For most people, even those who work in the university sector, the funding formula for Ontario universities is a bit of a mystery. It has been reformed and tweaked so many times in recent decades that it has become complicated and opaque. Its complexity makes it difficult to grasp how government funding is actually allocated among Ontario’s universities. This short piece will attempt to pull back the curtain and leave the reader with a clearer sense of how the current funding formula works.
To begin with, it is important to understand that the funding formula does not determine how much funding is available to support universities’ operating budgets, but rather how funds are distributed among institutions. The level of funding made available for universities is a political decision that is laid out in the Ontario Budget each year. The role of the funding formula is to provide an objective method for distributing those funds among Ontario’s universities.*
This was not always the case. When the first iteration of the current formula was established in the late 1960s, it was designed to determine the level of funding needed to deliver quality education at each institution. The formula estimated the actual cost of educating each student according to their level of study and program. Each university was then provided with an operating grant that reflected the number of students they enrolled and the estimated cost of delivering quality education to those students.

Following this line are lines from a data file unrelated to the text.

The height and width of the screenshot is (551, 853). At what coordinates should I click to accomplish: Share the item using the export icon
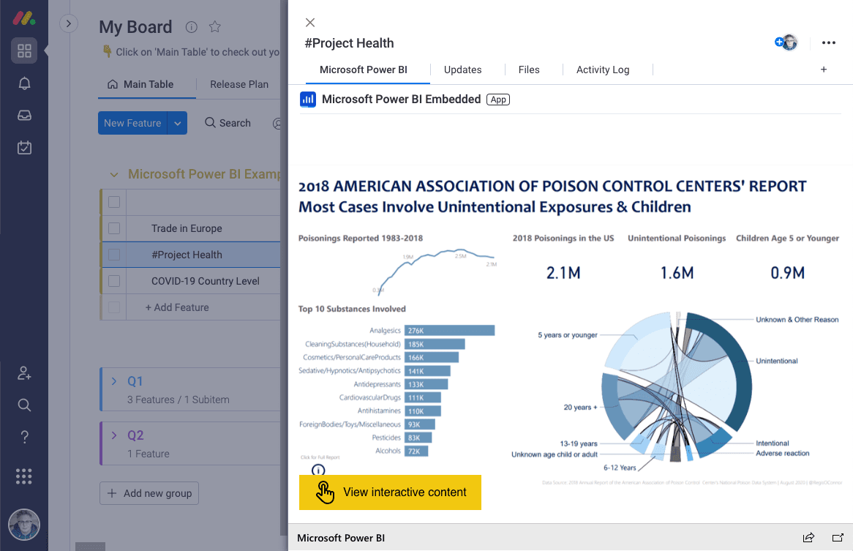(808, 537)
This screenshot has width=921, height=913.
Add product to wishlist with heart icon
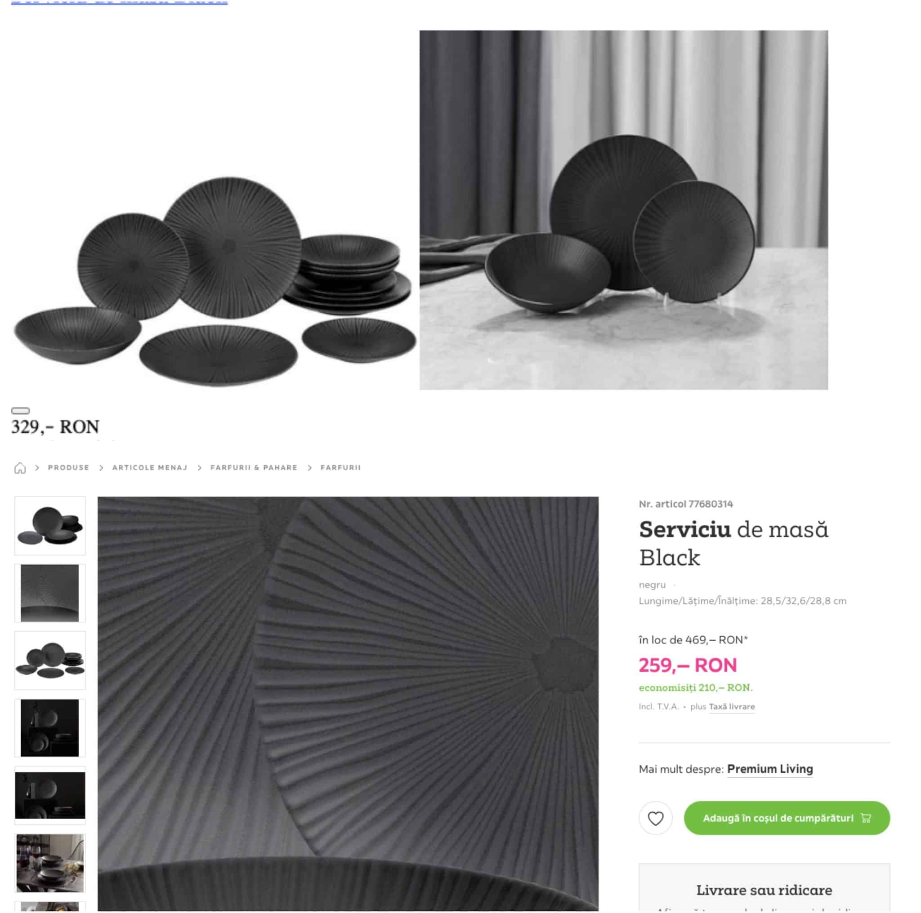[655, 818]
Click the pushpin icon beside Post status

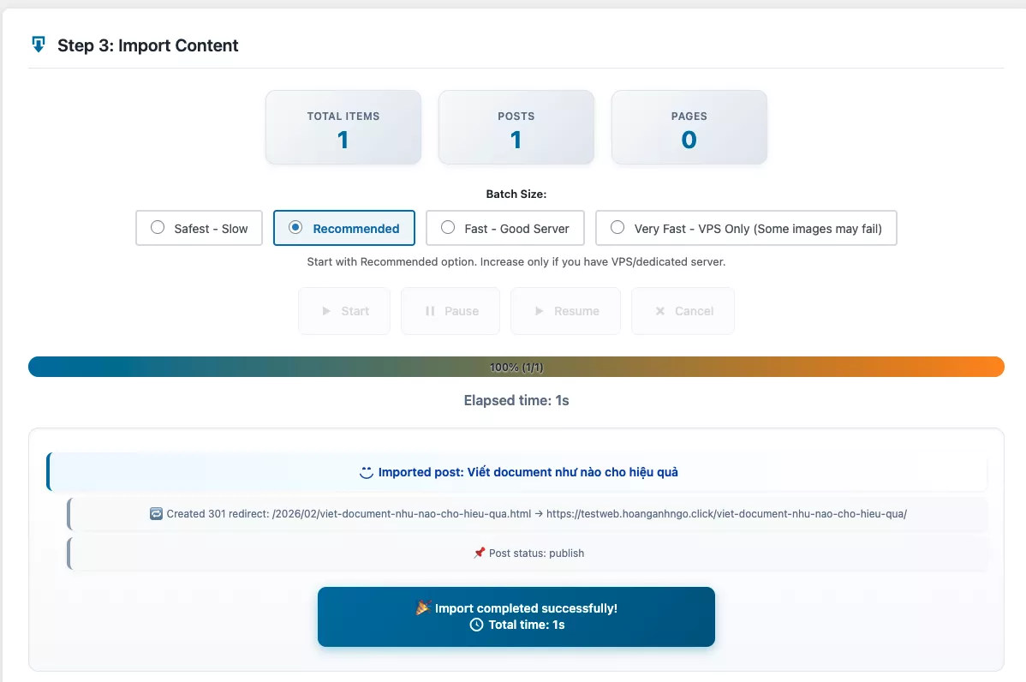click(479, 553)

This arrangement only lasted a few years. By 1973, the formula had become purely a mechanism for distribution, no longer playing a role in determining the total amount of operating support provided.
Many of the key features of the funding formula, however, are still drawn from the original model. The existing funding formula remains “student-centred” in the sense that the mechanism used to distribute operating grants reflects enrolment numbers. Enrolment is weighted by level of study and program by assigning basic income units (BIUs) that reflect the relative costs of teaching and research. By level of study, for example, more funding is needed to support the smaller class sizes and one-to-one mentoring of graduate students in their education as scholars than introductory course lectures for more junior undergraduates. By program, the cost of maintaining a lab for teaching and research in the physical sciences is more expensive than the parallel activities in the social sciences. More expensive programs are therefore assigned higher BIU weights.

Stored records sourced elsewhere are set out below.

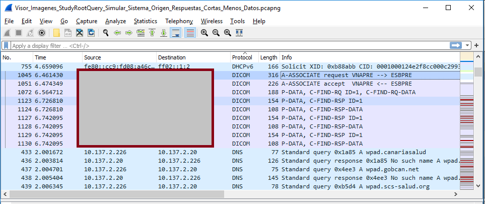Toggle packet colorization rules button
The width and height of the screenshot is (485, 204).
190,33
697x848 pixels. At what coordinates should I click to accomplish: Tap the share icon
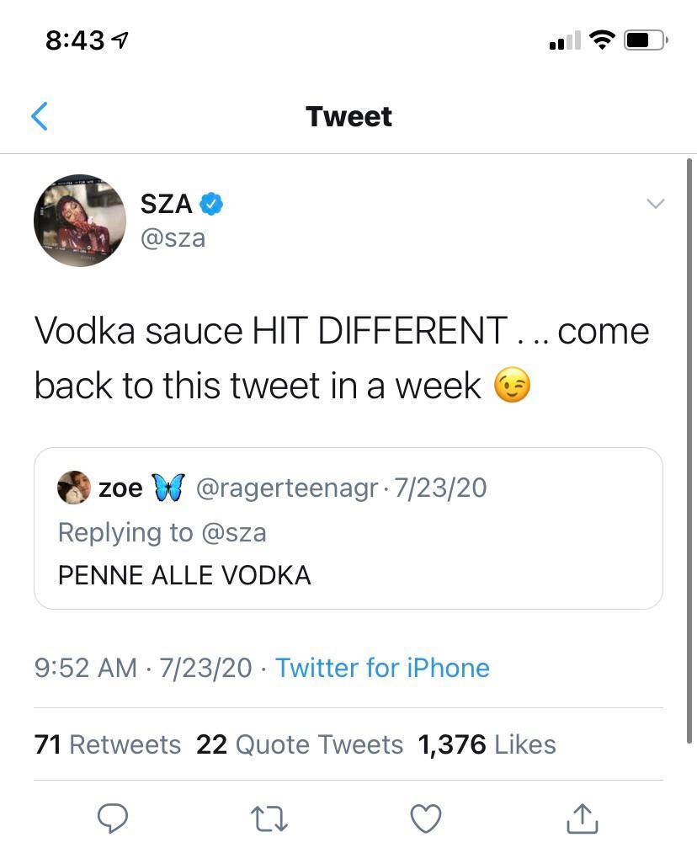(x=583, y=817)
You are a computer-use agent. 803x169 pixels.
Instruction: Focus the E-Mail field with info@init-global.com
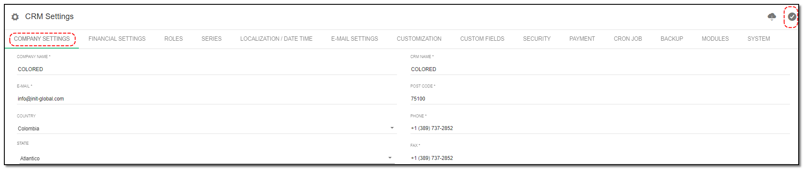coord(207,99)
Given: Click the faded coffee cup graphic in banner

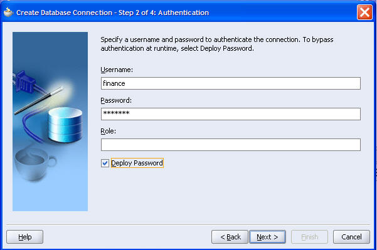Looking at the screenshot, I should [x=35, y=164].
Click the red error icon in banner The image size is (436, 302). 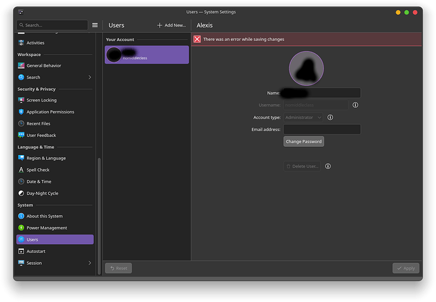[x=197, y=39]
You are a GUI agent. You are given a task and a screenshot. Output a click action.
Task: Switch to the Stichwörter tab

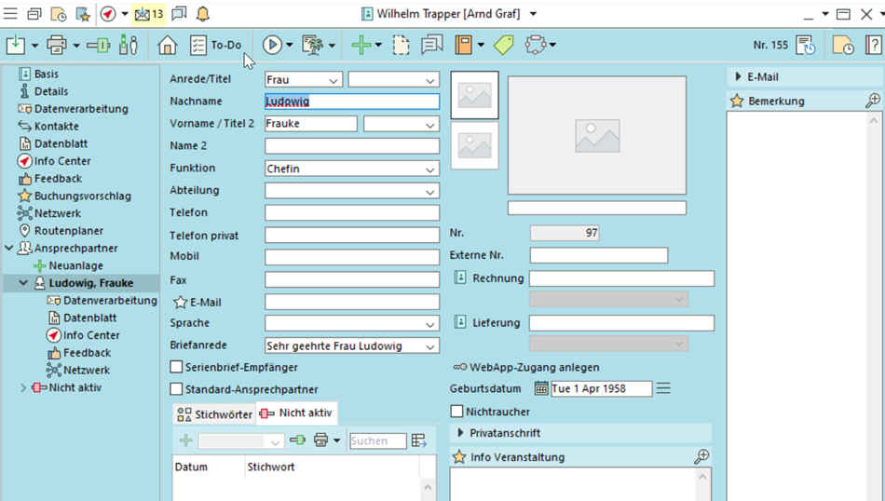[x=214, y=413]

In the current formula, the dollar value of the BIU is determined by the total amount of funding available (determined by the Ontario Budget) divided by the number of BIUs distributed each year. Operating grants are then allocated to each institution based on their share of these eligible BIUs. All of this is pretty straightforward, but the next step is where the formula gets a bit counter-intuitive. A university’s share of BIUs is not simply calculated on a year-to-year basis. Instead, it is based on their historical share of funding as of the 1986-87 school year (an arbitrary date that reflects the introduction of the current policy). This reference date can be changed over time, but has not been updated for many years.
Beginning from this reference date, each institution’s share of available funding remains the same unless their number of BIUs changes substantially (the current threshold is whether a university’s five-year ‘moving-average’ of BIUs has increased or decreased by 3 per cent). This is known as the “corridor model” and was put in place to ensure continuity and stability in funding for the sector. It also protects against institutions taking advantage of the funding regime by expanding enrolments to receive additional funds at the expense of other institutions.

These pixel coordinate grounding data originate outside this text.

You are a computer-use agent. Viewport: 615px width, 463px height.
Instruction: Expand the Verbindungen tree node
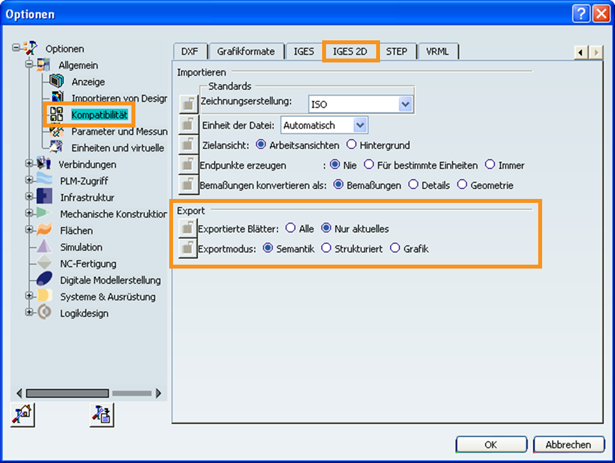(29, 164)
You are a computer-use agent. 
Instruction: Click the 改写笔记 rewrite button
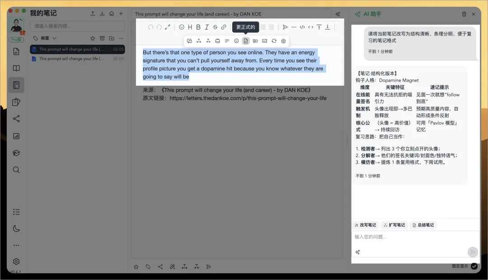365,225
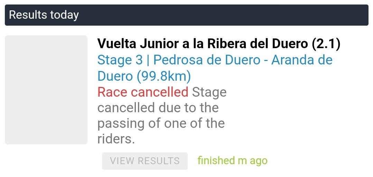This screenshot has width=373, height=177.
Task: Click the green finished m ago status
Action: coord(232,161)
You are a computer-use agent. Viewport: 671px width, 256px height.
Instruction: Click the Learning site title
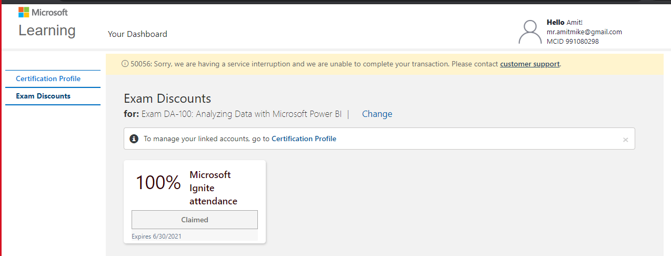click(x=47, y=31)
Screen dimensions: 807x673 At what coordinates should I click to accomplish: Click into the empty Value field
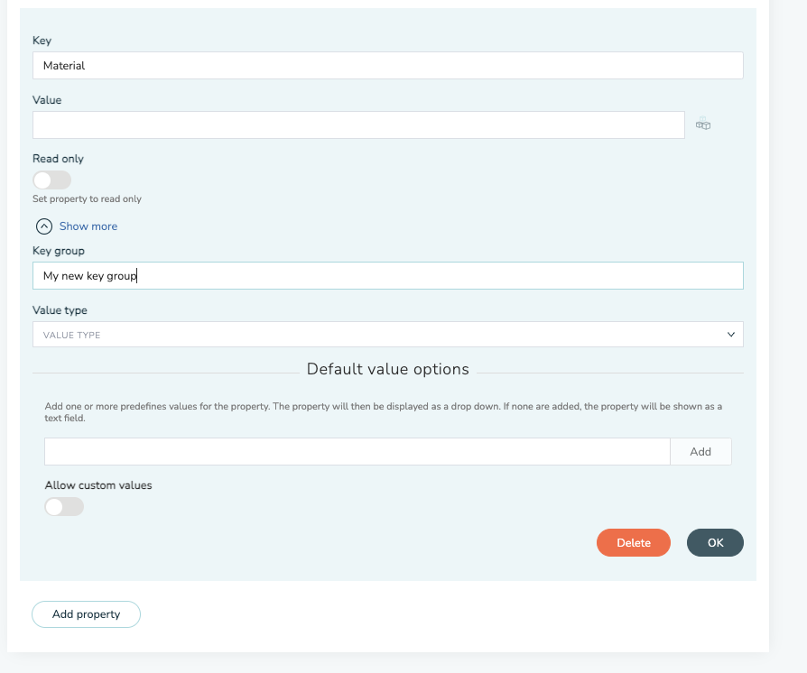click(x=358, y=125)
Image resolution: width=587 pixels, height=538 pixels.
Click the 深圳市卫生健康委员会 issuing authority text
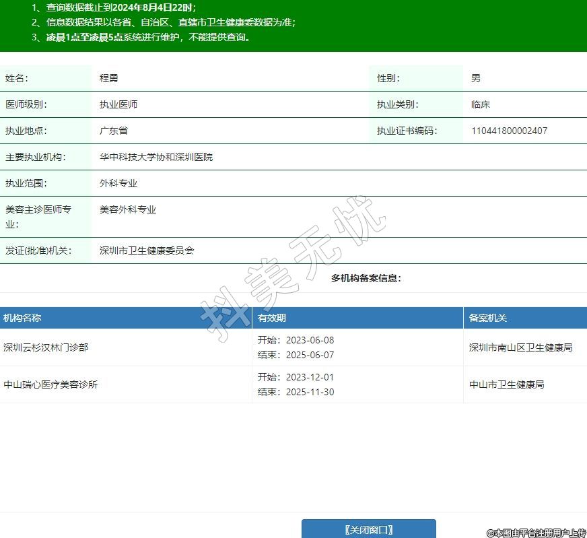coord(147,250)
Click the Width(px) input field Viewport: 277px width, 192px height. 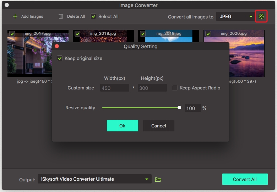[x=114, y=88]
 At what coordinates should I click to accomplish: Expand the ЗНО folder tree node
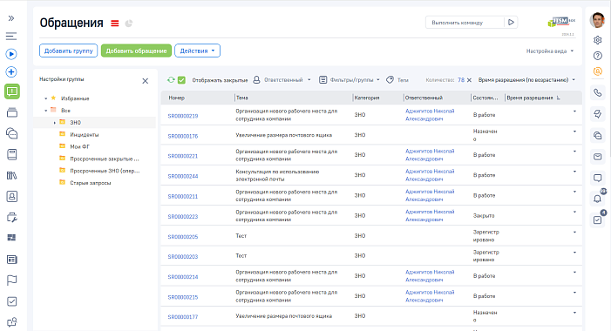tap(55, 123)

The result is a method for allocating funding that at its core reflects the number of students in the system, but the level of funding is not directly dependent on the actual enrolment in any given year. This model supports a certain degree of consistency and predictability in funding, but in its current iteration provides no mechanism for ensuring that the amount of funding each institution receives is adequate to deliver high-quality education. Stay tuned for the next part in this series, which will explore the strengths and weaknesses of the current funding formula for Ontario universities in more depth.
*Government funding for universities is made up of two components: funding envelopes that have been put in place to provide mission-specific funding (e.g. to support bilingual or northern institutions) and basic operating grants that account for most public funding. It is the basic operating grants that are distributed according to the funding formula at issue here.